Leveraging Spatial Variation in Tumor Purity for Improved Somatic Variant Calling of Archival Tumor Only Samples

Halperin RF, Liang WS, Kulkarni S, Tassone EE, Adkins J, Enriquez D, Tran NL, Hank NC, Newell J, Kodira C, Korn R, Berens ME, Kim S, Byron SA 2019. Frontiers in Oncology

Abstract

Archival tumor samples represent a rich resource of annotated specimens for translational genomics research. However, standard variant calling approaches require a matched normal sample from the same individual, which is often not available in the retrospective setting, making it difficult to distinguish between true somatic variants and individual-specific germline variants. Archival sections often contain adjacent normal tissue, but this tissue can include infiltrating tumor cells. As existing comparative somatic variant callers are designed to exclude variants present in the normal sample, a novel approach is required to leverage adjacent normal tissue with infiltrating tumor cells for somatic variant calling.

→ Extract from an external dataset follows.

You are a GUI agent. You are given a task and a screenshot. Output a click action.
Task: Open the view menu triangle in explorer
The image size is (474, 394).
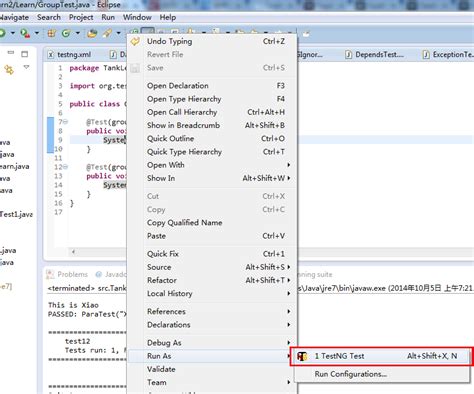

Here we present lumosVar 2.0, a software package designed to jointly analyze multiple samples from the same patient, built upon our previous single sample tumor only variant caller lumosVar 1.0. The approach assumes that the allelic fraction of somatic variants and germline variants follow different patterns as tumor content and copy number state change. LumosVar 2.0 estimates allele specific copy number and tumor sample fractions from the data, and uses a model to determine expected allelic fractions for somatic and germline variants and classify variants accordingly. To evaluate lumosVar 2.0 to jointly call somatic variants with tumor and adjacent normal samples, we used a glioblastoma dataset with matched high and low tumor content and germline whole exome sequencing data (for true somatic variants) available for each patient. Both sensitivity and positive predictive value were improved when analyzing the high tumor and low tumor samples jointly compared to analyzing the samples individually or in-silico pooling of the two samples. Finally, we applied this approach to a set of breast and prostate archival tumor samples for which tumor blocks containing adjacent normal tissue were available for sequencing. Joint analysis using lumosVar 2.0 detected several variants, including known cancer hotspot mutations that were not detected by standard somatic variant calling tools using the adjacent normal as a reference. Together, these results demonstrate the potential utility of leveraging paired tissue samples to improve somatic variant calling when a constitutional sample is not available.